§ Vorliegende Einträge
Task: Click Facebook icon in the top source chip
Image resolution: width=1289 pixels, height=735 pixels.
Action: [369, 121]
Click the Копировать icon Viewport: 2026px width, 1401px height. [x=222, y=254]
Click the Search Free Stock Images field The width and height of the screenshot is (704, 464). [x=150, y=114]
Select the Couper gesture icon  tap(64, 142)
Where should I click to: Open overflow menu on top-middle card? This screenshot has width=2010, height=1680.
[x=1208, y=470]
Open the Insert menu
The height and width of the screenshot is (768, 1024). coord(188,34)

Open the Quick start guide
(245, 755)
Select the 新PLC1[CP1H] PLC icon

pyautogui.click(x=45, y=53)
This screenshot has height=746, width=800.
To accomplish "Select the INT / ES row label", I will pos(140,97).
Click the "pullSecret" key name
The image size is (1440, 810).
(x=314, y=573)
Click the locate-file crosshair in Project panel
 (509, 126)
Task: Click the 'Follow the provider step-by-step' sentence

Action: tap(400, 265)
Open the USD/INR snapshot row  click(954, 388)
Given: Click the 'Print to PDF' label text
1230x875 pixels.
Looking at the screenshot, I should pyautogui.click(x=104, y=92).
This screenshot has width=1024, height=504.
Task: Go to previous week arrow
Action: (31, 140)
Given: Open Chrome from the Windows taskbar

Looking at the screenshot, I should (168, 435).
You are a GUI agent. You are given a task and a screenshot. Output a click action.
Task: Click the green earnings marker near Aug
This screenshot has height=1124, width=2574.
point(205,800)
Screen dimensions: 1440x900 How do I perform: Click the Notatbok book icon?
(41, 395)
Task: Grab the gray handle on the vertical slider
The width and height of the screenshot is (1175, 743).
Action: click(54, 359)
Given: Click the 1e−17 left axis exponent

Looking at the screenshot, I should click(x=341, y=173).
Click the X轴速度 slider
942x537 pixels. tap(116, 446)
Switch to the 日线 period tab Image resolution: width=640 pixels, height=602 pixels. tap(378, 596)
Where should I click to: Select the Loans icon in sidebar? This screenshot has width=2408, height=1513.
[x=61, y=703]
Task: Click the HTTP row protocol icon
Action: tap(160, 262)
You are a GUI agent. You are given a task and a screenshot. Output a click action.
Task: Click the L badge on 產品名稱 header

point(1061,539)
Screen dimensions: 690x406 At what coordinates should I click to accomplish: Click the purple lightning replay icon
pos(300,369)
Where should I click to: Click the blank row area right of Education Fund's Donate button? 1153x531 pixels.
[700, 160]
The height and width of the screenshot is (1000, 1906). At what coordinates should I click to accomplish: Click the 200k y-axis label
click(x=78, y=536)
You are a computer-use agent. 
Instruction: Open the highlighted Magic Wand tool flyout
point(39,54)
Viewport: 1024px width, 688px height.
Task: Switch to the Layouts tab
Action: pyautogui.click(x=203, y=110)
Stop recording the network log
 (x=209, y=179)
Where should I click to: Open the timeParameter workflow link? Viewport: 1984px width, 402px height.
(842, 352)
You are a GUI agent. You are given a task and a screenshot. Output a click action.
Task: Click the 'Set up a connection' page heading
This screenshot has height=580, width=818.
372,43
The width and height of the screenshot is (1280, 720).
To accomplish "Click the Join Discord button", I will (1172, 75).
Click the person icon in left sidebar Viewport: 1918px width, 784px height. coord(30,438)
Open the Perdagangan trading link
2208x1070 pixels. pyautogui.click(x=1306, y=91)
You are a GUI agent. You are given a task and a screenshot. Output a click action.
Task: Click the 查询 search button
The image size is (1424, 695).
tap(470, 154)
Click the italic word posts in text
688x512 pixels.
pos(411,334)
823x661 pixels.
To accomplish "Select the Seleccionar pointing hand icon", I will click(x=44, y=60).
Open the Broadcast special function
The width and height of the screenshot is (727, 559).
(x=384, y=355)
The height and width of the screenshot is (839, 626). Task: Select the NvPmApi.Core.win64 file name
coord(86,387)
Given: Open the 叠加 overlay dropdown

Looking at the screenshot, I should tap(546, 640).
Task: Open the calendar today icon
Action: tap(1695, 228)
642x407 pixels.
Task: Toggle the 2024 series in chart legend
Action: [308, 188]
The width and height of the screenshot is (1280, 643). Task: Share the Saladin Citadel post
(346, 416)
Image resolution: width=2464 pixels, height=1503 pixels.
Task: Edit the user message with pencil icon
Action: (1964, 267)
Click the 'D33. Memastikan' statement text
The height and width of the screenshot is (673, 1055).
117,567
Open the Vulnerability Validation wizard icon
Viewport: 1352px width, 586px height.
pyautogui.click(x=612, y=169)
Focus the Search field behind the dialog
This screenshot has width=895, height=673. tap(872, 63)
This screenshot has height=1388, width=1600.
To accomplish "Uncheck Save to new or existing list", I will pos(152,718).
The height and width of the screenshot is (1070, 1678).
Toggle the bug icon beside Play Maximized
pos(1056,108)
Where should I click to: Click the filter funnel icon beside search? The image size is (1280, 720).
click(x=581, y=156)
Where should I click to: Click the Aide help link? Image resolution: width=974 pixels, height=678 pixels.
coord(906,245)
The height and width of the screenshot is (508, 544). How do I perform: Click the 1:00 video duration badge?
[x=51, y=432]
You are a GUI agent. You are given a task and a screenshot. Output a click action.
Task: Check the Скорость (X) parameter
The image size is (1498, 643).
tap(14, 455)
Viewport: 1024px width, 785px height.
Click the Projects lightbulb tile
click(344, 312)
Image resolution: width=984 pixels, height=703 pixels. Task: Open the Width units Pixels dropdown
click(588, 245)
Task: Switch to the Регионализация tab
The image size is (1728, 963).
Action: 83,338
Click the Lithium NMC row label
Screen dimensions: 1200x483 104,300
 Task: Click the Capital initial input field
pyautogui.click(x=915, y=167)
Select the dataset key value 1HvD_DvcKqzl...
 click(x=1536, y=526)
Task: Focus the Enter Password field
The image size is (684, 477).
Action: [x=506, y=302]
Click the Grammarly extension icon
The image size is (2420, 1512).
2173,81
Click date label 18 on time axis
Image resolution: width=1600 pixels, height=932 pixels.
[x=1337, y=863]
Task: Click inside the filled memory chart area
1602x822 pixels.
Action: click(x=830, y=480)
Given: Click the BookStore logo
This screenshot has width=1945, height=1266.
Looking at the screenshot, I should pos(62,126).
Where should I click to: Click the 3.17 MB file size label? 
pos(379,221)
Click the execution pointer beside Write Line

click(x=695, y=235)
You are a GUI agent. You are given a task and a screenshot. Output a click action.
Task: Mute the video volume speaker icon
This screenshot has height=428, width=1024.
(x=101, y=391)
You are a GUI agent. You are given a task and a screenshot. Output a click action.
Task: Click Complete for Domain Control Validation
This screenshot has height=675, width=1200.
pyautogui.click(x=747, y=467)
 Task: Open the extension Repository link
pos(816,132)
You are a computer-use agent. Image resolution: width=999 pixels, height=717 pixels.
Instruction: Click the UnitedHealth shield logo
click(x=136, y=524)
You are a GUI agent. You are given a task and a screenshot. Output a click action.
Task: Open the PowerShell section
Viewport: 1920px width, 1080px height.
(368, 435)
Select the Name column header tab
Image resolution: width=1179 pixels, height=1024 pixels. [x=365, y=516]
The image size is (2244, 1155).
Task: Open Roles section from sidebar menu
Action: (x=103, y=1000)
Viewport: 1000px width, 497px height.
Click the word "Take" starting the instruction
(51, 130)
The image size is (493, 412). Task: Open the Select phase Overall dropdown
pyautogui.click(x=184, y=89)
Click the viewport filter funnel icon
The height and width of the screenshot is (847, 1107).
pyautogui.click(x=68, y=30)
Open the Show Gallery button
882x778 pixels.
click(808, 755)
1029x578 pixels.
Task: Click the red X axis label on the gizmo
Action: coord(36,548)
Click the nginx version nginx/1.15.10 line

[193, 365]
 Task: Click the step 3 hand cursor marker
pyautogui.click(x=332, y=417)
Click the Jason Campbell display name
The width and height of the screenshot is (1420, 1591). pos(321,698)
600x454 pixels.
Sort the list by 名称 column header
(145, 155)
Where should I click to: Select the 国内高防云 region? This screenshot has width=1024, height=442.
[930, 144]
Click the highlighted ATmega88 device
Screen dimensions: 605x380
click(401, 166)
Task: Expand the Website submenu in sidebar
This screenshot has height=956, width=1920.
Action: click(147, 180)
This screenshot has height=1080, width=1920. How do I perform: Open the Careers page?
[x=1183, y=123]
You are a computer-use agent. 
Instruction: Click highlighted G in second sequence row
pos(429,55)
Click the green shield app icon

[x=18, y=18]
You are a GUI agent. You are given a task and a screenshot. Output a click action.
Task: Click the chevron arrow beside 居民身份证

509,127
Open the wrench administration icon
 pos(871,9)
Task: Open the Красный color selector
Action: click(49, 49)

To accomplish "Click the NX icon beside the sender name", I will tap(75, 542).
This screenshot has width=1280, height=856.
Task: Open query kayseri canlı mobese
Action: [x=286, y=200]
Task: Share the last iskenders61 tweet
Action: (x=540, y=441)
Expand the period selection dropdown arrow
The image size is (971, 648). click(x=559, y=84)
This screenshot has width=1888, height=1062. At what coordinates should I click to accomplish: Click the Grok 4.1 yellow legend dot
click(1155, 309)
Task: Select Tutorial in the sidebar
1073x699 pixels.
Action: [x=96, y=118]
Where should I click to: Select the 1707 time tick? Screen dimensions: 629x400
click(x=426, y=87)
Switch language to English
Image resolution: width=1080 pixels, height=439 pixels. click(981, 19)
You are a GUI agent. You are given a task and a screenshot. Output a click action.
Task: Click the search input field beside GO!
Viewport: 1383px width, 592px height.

§ Aufgabe
Zitiere unverändert die Zeilen von der Zeile mit „Open the Perdagangan trading link“ bis zur Zeile mit „pos(411,334)“, beide eingeschlossen.

§ Lösung
Open the Perdagangan trading link
2208x1070 pixels. pyautogui.click(x=1306, y=91)
You are a GUI agent. You are given a task and a screenshot. Output a click action.
Task: Click the 查询 search button
The image size is (1424, 695).
tap(470, 154)
Click the italic word posts in text
688x512 pixels.
pos(411,334)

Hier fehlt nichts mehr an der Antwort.